Buscábamos, el otro día, un fin de semana libre durante el mes de junio en el que había de acontecer una extraordinaria jornada de trabajo. Éramos no pocas personas las que habían de coordinarse y tres de las fechas propuestas se rechazaron porque existían bodas programadas aquellos mismos días a las que algunos compañeros no podían dejar de ir.

Que cada uno sobrelleva el peso de sus dolencias de la mejor manera que puede va de suyo, pero el tridente nupcial repentino hizo que lo primero que se me pasara por la cabeza fuera el infundado vaticinio: “qué pocas probabilidades habrá de que las tres acaben celebrándose”. Por fortuna, el exabrupto que ahora parece a todas luces y que de haber verbalizado hubiese hecho de mí una mocosa insolente no llegué a pronunciarlo. Y sin embargo, me dio mucho que pensar desde entonces: la gente sigue contrayendo los matrimonios planeados con ilusión y alegría y esperanza.

Nunca fui una descreída del compromiso ni en fondo ni en forma, así que mi inquietud sólo podía ser fruto de la inmediatez apenas perceptible que permea casi todos los aspectos de las rutinas de hoy. Es sintomático que las relaciones sentimentales planeadas a años vista se antojen como algo extraordinario, pero para la generación de los padres separados, de los fines de semana en la casa de la playa de turno, y de las mariposas de Tinder en el estómago, la planificación de un enlace matrimonial constituye, como sucede con las despedidas de soltero o el adiós definitivo al quinto primer amor, poco más que un ritual nostálgico.

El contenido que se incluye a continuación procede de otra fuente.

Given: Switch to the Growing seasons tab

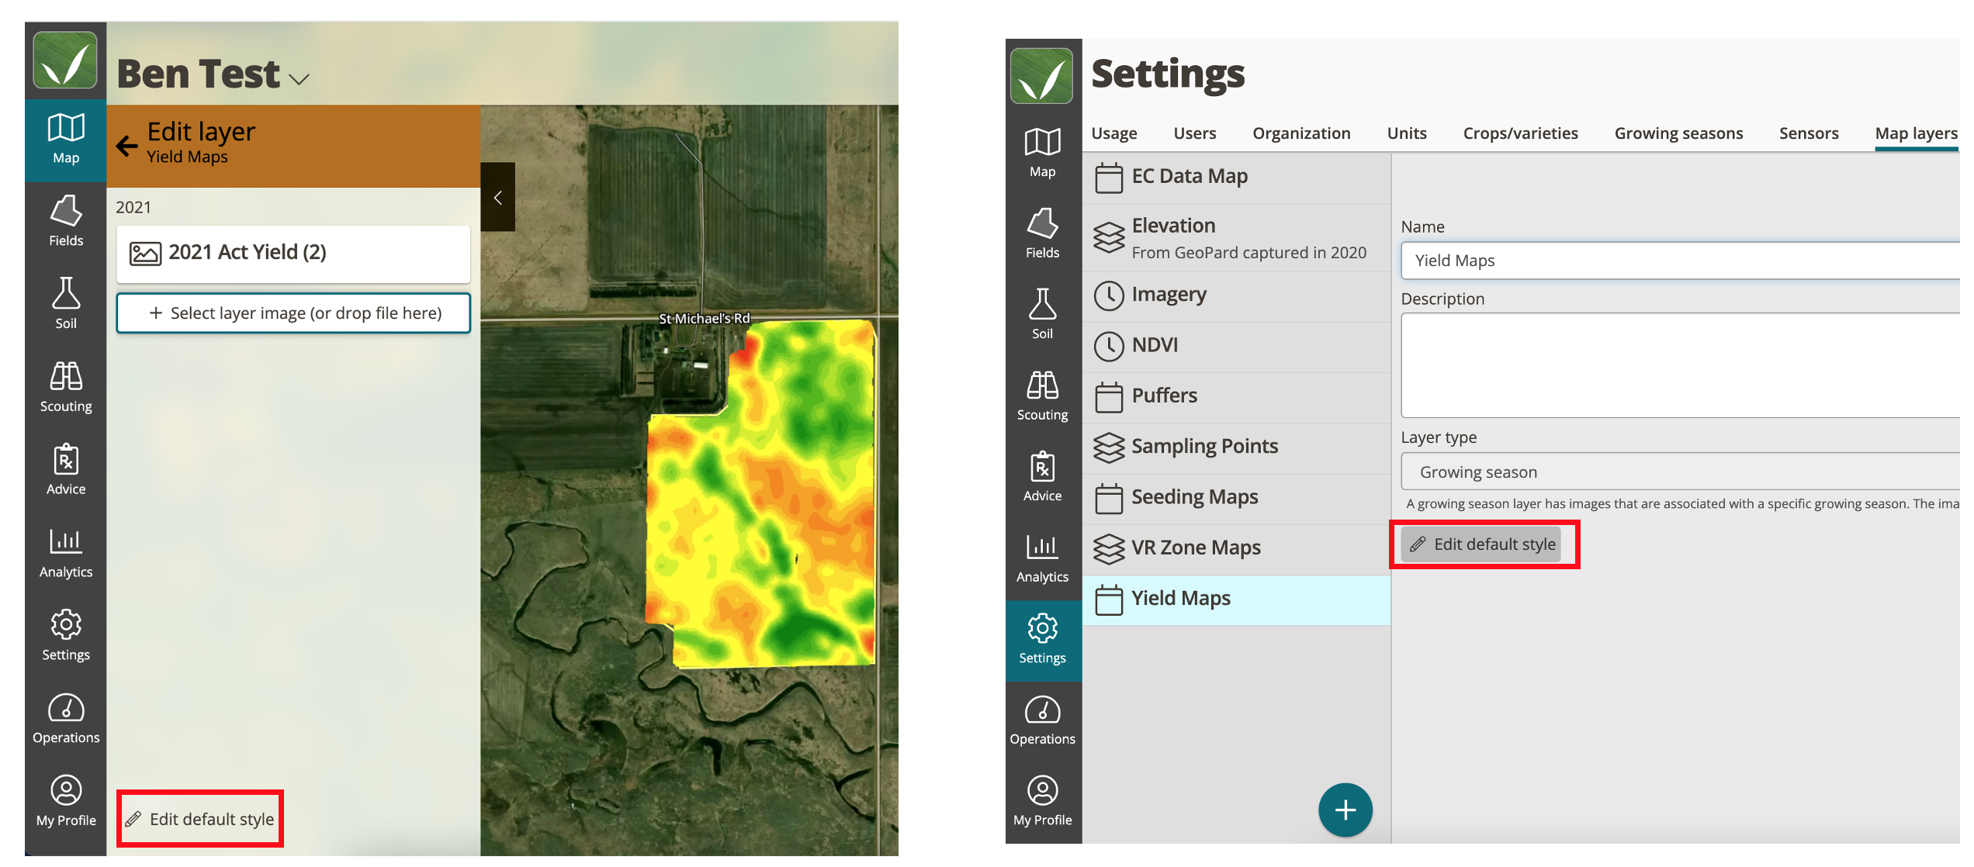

Los llamados ‘millennials’ somos hijos de la satisfacción inmediata. ¿Qué libro quieres leer? ¿En qué exótico país oriental quieres inspirar la cena a domicilio de este domingo? ¿Con qué usuario de la red social de ligue quieres una cita? ¿Cuántas temporadas de la última producción de Netflix quieres ver este fin de semana? Todas esas demandas, no tan superficiales como parecen, tienen una oferta inmediata y nunca hemos tenido que atravesar un calvario para satisfacer esas necesidades. Son todas ellas menos triviales si uno se detiene a comprobar que estas conforman la práctica totalidad de nuestro ocio, lo cual hace que no sea descabellado pensar que no estamos dispuestos a esperar para divertirnos, que la vida de nuestras expectativas emocionales es cada vez más corta y nuestra disposición a fiar la alegría al largo plazo, más pequeña.

Hasta el punto que nos parece entrañable haber de esperar una semana para ver el próximo capítulo ya producido de una serie o a que traduzcan al español la última novela de moda que ya conocemos y cuyo ejemplar en inglés almacenamos hace meses en la estantería. Rituales pensados para alargar el tiempo de regocijo de aquellas cosas que a veces nos hacen felices y que cada vez generan más rechazo por cuanto exigen de nosotros un portazo a la satisfacción inmediata con la que hemos vivido, en fin, desde casi siempre. El señorito satisfecho de Ortega, el millennial de hoy.

¿Sabremos sacrificar esta satisfacción inmediata por otras de más tardar con el paso de los años? ¿Estamos abocados a conciliarlas? Quizás, algún día, nos pondremos nostálgicos y volveremos a acudir a la casa de fotos una vez al mes para revelar fotografías desconocidas, en un ejercicio casi de reaccionarismo estético. Pero para ello alguien tendrá que explicarnos qué hay de malo en almacenar cincuenta veces más fotografías que antaño, en las que, para más inri, no parpadeamos por el flash: ¡aquel flash!, que hoy es sólo signo de la más remota infancia.